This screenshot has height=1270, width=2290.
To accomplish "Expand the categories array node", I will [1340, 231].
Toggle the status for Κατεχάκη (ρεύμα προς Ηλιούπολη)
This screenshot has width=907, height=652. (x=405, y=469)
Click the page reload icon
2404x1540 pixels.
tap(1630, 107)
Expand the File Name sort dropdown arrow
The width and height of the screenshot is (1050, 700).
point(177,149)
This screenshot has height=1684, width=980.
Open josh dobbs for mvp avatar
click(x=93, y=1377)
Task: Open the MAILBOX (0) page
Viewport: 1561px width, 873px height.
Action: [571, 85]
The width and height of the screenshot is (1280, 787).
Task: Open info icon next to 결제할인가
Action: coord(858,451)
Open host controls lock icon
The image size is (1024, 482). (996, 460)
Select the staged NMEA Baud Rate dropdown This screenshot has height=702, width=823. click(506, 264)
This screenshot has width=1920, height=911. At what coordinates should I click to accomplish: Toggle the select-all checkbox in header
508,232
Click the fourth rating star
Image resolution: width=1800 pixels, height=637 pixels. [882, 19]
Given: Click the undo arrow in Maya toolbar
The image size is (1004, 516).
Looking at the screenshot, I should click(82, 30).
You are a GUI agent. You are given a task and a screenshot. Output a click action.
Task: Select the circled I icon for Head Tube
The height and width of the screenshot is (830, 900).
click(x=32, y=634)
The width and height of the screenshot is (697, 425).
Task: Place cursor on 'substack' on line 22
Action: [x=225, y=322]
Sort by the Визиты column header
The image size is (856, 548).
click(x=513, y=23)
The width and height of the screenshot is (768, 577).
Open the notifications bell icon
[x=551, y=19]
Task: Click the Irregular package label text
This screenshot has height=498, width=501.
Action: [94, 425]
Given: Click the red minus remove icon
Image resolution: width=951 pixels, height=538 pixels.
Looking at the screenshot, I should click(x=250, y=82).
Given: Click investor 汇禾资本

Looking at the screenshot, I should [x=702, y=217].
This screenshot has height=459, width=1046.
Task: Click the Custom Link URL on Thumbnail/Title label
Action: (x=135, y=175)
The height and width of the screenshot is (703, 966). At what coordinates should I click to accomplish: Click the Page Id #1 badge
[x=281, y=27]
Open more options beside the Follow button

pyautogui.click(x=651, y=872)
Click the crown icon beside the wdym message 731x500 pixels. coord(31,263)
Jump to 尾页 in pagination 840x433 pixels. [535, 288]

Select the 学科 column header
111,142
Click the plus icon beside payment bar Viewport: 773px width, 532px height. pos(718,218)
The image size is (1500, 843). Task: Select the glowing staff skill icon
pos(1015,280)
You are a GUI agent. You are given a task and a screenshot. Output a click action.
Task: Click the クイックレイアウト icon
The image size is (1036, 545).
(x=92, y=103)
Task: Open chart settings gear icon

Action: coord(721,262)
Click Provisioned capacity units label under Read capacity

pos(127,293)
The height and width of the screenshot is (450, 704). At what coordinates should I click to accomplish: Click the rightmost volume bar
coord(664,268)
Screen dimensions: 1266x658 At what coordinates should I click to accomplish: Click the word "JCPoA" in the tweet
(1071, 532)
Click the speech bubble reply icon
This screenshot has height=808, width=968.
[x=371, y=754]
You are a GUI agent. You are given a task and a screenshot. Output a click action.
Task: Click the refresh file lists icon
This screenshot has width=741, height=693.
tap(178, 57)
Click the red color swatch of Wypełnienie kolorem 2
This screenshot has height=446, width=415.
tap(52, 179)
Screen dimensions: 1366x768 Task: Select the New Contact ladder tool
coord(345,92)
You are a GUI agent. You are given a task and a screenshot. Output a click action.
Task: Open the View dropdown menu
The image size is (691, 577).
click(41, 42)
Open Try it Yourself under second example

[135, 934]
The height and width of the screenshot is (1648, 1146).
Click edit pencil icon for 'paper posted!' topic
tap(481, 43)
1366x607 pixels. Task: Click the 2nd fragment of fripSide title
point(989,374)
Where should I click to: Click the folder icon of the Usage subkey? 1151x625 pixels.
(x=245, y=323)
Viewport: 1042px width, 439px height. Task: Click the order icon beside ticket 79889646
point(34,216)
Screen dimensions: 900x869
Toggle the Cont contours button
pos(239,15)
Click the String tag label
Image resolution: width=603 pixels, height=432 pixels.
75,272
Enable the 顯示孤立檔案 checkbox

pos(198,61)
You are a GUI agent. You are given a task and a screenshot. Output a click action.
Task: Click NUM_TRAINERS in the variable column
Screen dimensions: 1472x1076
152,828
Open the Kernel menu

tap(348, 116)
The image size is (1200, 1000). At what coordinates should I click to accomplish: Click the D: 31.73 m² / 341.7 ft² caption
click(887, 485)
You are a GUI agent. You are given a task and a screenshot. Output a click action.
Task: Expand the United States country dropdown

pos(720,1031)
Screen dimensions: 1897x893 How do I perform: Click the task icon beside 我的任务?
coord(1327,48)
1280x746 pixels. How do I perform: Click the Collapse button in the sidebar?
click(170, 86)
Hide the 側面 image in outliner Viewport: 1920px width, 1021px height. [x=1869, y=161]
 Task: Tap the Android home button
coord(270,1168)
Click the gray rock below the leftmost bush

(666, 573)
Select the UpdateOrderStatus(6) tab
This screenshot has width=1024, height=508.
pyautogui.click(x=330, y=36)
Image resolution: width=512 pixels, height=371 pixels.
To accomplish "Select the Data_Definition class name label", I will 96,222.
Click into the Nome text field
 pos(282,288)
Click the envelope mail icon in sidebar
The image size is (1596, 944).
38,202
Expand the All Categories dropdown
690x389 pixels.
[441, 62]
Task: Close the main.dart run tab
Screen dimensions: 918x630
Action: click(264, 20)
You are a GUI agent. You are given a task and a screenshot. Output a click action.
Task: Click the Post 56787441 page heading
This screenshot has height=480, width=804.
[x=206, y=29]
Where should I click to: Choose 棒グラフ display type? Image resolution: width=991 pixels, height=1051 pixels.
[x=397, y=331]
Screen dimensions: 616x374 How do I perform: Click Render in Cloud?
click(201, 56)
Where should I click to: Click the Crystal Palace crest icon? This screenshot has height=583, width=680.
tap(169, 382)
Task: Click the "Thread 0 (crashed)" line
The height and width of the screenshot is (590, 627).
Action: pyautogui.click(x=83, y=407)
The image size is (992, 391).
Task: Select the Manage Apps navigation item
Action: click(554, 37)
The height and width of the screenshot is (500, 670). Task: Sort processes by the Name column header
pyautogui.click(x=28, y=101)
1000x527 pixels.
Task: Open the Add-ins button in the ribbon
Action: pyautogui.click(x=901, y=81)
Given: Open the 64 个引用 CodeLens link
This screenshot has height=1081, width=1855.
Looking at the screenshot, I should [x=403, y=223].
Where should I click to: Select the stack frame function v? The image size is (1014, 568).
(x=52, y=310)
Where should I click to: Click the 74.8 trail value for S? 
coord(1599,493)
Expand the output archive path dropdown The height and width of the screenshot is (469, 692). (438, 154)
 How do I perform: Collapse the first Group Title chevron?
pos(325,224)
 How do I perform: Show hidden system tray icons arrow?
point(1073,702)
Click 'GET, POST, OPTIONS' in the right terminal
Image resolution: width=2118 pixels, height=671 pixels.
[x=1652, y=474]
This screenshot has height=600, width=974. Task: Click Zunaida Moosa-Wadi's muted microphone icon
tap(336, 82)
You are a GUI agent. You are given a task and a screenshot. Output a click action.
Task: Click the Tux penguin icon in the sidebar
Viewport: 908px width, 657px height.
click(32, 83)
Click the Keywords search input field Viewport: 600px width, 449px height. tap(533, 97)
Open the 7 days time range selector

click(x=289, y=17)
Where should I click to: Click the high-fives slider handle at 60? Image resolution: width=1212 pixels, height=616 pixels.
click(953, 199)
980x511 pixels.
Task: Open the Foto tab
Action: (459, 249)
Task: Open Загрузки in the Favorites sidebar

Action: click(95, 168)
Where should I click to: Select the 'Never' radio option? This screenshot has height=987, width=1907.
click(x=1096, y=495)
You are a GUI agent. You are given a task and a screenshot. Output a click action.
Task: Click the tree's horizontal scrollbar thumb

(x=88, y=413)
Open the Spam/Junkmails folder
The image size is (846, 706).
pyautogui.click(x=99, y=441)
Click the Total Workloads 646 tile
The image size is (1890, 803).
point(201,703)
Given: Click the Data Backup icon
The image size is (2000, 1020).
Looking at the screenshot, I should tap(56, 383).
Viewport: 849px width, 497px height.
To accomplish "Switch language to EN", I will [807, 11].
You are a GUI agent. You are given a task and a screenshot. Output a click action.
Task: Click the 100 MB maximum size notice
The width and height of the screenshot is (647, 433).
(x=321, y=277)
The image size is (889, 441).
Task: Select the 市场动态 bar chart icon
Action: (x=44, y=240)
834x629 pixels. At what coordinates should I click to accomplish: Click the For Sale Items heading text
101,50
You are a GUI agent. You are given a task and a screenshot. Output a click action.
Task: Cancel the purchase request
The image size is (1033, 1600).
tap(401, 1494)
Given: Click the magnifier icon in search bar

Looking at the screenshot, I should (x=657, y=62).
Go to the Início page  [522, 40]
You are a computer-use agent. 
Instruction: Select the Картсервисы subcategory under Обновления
——————
Task to carry out: Once you have found every line above holding the word "will", copy those lines.

Answer for this exercise:
To accomplish "Expand the categories array node", I will [1340, 231].
To accomplish "Select the Data_Definition class name label", I will 96,222.
To accomplish "Switch language to EN", I will [807, 11].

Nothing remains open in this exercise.